Logitech vertical mice usually compare with Anker models as the more refined and more premium option, while Anker is the cheaper and more basic value pick. Logitech is stronger if you want a more polished office-oriented vertical design, better mainstream brand support, and a clearer step up in connectivity quality.
The technical split is straightforward. The current Logitech vertical models sit around 70-£100, offer 4000 DPI, 6 buttons, and Bluetooth-capable wireless use, while the current Anker vertical model sits near £17, offers 1600 DPI, 5 buttons, and a simpler 2.4 GHz-only connection. In practice, Logitech vertical mice are the better comfort-and-features choice, while Anker is the cheaper entry point into the same general vertical concept.
What should you consider while choosing a Logitech vertical mouse?
The main technical criteria for a Logitech vertical mouse are as follows.

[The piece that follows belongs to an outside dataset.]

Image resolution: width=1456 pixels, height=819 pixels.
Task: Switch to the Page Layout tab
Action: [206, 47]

- Main split: Logitech's vertical decision is mostly Lift versus MX Vertical, not a huge lineup comparison. Lift is the more mainstream office pick and makes sense when you want the vertical form without overspending, while MX Vertical is the stronger option only if wired fallback, a more premium build, or the fuller higher-tier office feel is worth the extra cost.

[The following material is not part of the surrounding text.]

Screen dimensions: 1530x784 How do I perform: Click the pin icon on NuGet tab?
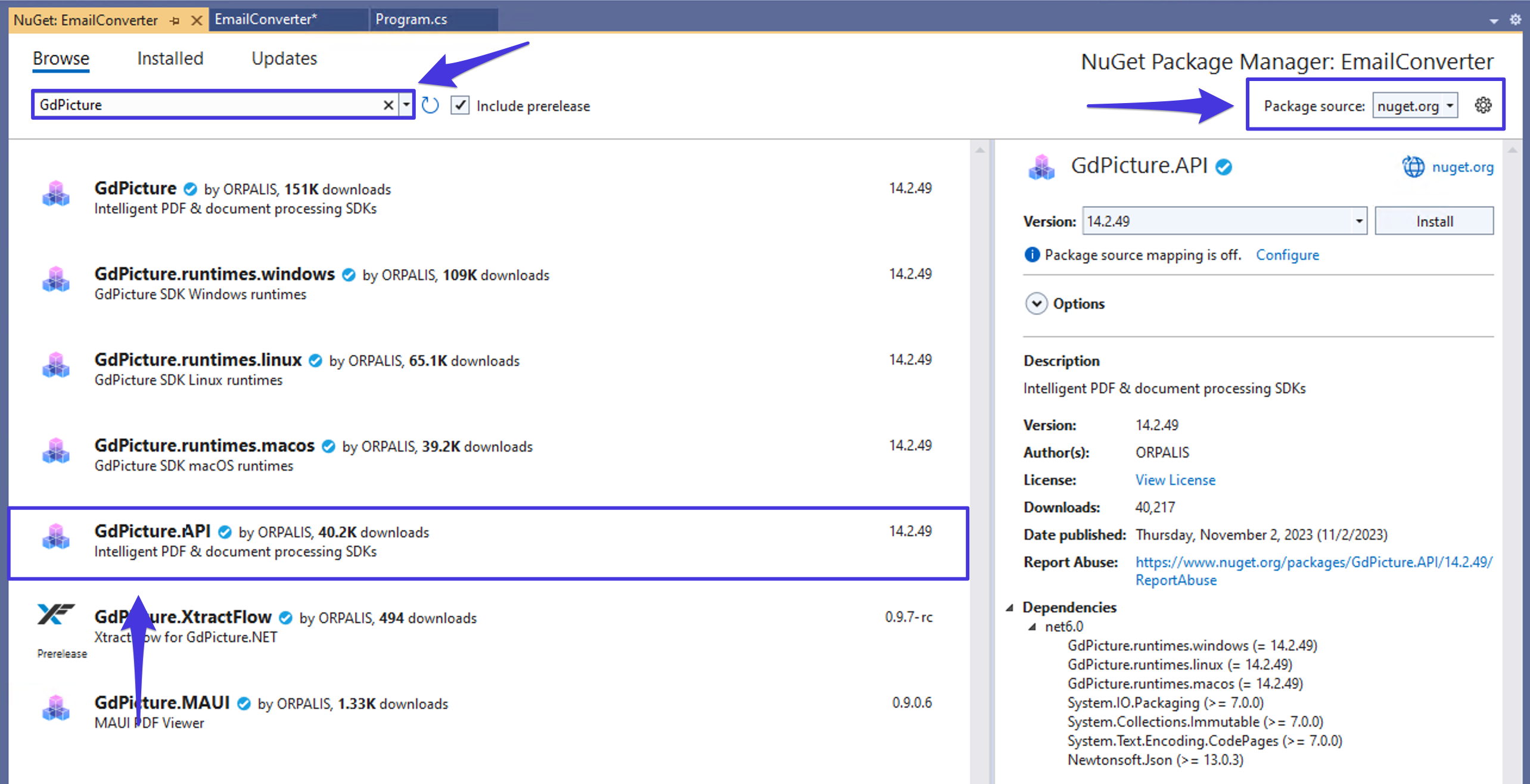point(175,20)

- Hand fit and shell size: Both current models are full-bodied vertical mice, but that does not make them interchangeable. In a category like this, small differences in height, thumb-rest depth, and front-button reach matter more than they would on a flatter office mouse, so hand fit should be checked as carefully as the connection features.

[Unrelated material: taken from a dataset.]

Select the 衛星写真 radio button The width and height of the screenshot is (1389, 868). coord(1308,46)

- Connection stack: Lift gives you Bluetooth and 2.4 GHz, while MX Vertical adds wired operation. If your desk setup is stable and cable-free use is the goal, Lift already covers the essentials; MX Vertical is easier to justify when you value the extra flexibility more than the savings.
- Weight and movement feel: Both sit around 125-135 g, which is completely normal for vertical mice but still noticeably slower and more planted than a typical flat everyday model. This branch only makes sense if you are comfortable trading some speed and flickability for support and wrist angle.
- Sensor and response ceiling: Both current Logitech vertical models stay at 4,000 DPI and 125 Hz, which is enough for office use but clearly outside the gaming-performance tier. That means the choice is about comfort profile and workflow behavior, not about chasing higher-speed hardware.
- Controls: The two current models both stay in the 6-button office-friendly range. That is usually the right level for productivity shortcuts without turning the vertical shell into a crowded specialist device, so extra buttons should not be the deciding factor for this branch.